Information about the tests of the Al Raed missile is not available. This weapon was demonstrated at parades in 1963 and 1964, which indicates approximate project development times. It is noteworthy that the first stages of the missiles, shown in 64, had a slightly larger size in comparison with the first version of the missile aggregates. Probably, such improvements were associated with an increase in the capacity of the fuel tanks to increase the flight range. However, even in this case, the maximum range of the Al Raed missile cannot be estimated more than 1200-1500 km, which is significantly less than the several thousand kilometers announced. Accuracy of firing an unguided rocket at such a range would be extremely low.
Al Raed rockets were shown twice in parades, but apparently did not go into the series. Several factors could have affected the prospects of the project. These are the limited technical and technological capabilities of the UAR / Egypt, the dubious characteristics of the rocket, as well as the country's economic problems that began in the first half of the sixties. Anyway, the Al Raed missiles were not built in series and did not reach the troops.

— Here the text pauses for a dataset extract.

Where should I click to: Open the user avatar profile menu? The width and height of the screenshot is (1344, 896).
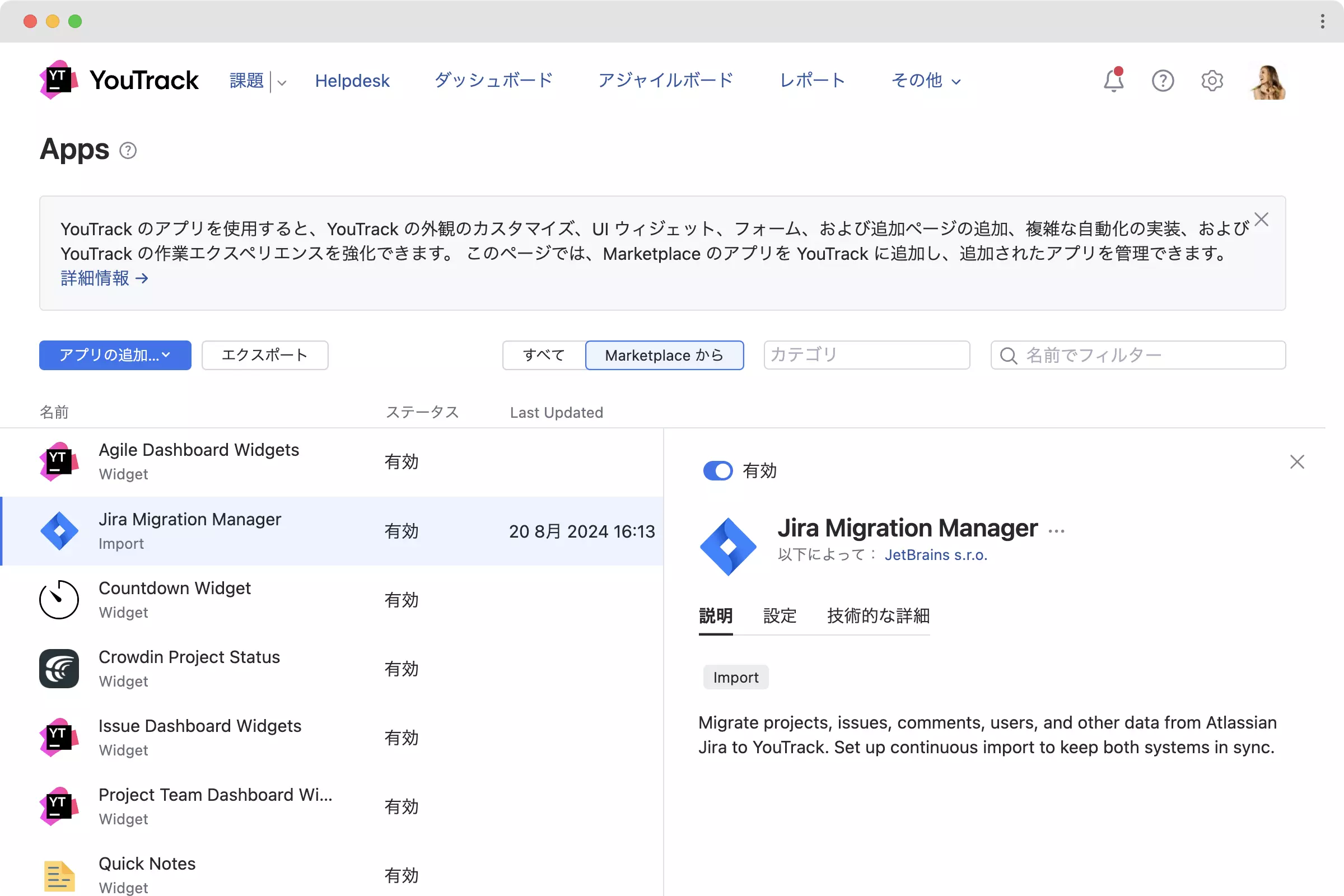[1267, 82]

For a few years, Egyptian experts, using the help of German engineers, developed four projects of ballistic missiles of different ranges. Products of the Al Kaher family and the Al Raed rocket were repeatedly demonstrated at parades and have a beneficial effect on the patriotic mood of the population. However, they could not have a noticeable impact on the potential of the armed forces and did not manifest themselves in a real war.

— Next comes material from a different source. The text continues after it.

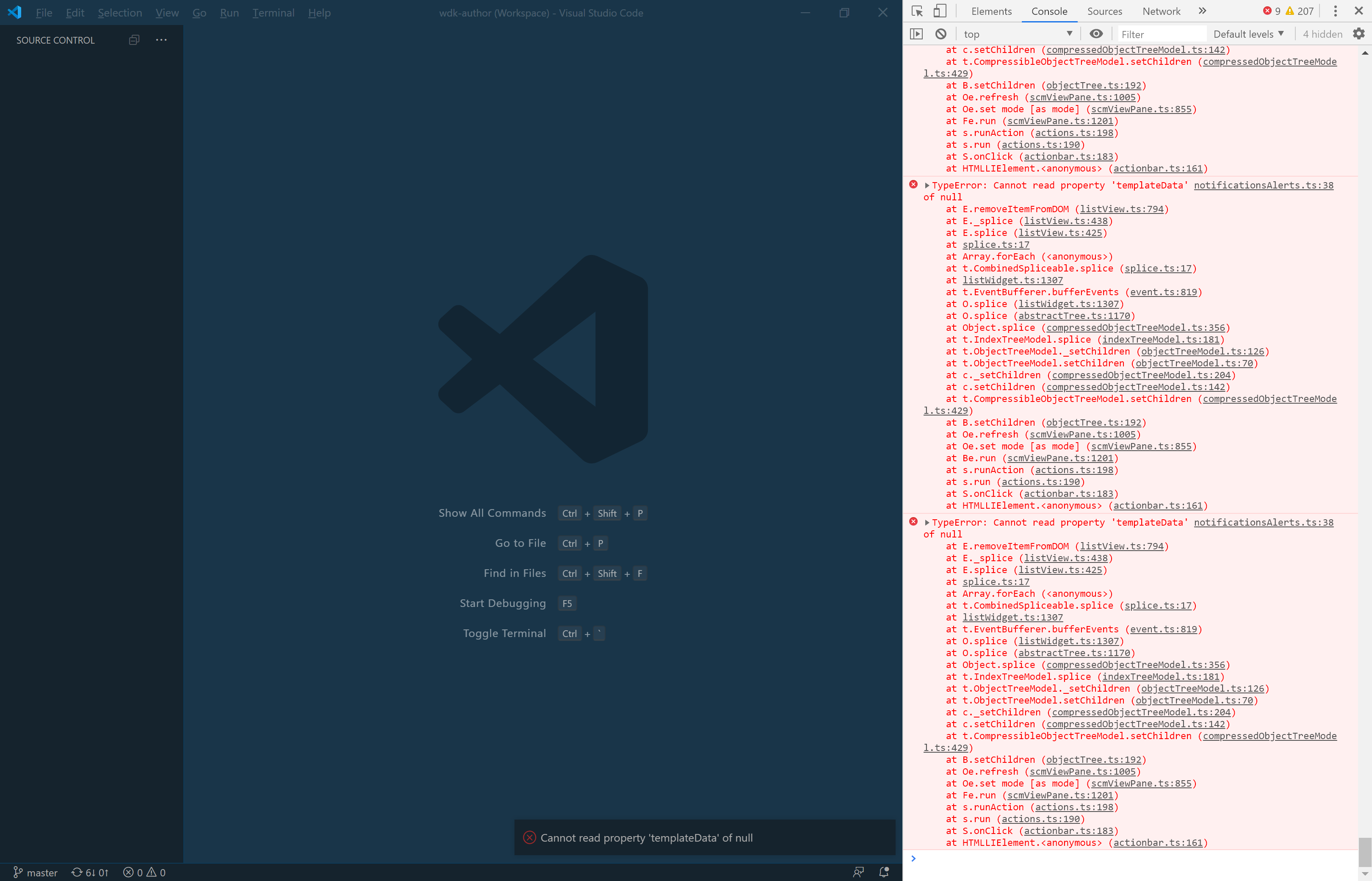
Task: Click inside the console Filter input field
Action: (1161, 34)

Of all the developed missiles, only Al Kaher-1 and Al Kaher-3, produced in quantities of several hundred units, reached mass production. Launchers and warehouses with missiles, for obvious reasons, were located in the Sinai Peninsula, at the minimum possible distance from the Israeli borders. In particular, this affected the fate of the missiles: all of them were destroyed by Israeli forces before the Egyptian military managed to make at least one launch.
Developing their own missiles, Egyptian experts have gained useful experience, but have not been able to use it. Because of the serious lag behind the leading countries, the UAR leadership decided to abandon the further development of their own ballistic missiles and resort to buying foreign technology. Already in the mid-sixties, Cairo began negotiations on the supply of 9K72 Elbrus missile systems with Soviet-made Р-300 missiles.
The P-300 missiles lost to Al Kaher-3 in maximum flight range and drop weight, but they had a lot of advantages over them. So, a self-propelled launcher allowed in the shortest time to take out a rocket to the position and launch, the rocket had greater accuracy, and could also be stored for a long time in the filled form, without requiring a long and complicated preparation procedure for launch. All this ultimately affected the appearance of the Egyptian rocket forces, formed in the late sixties. Attempts to create their own ballistic missiles have ceased.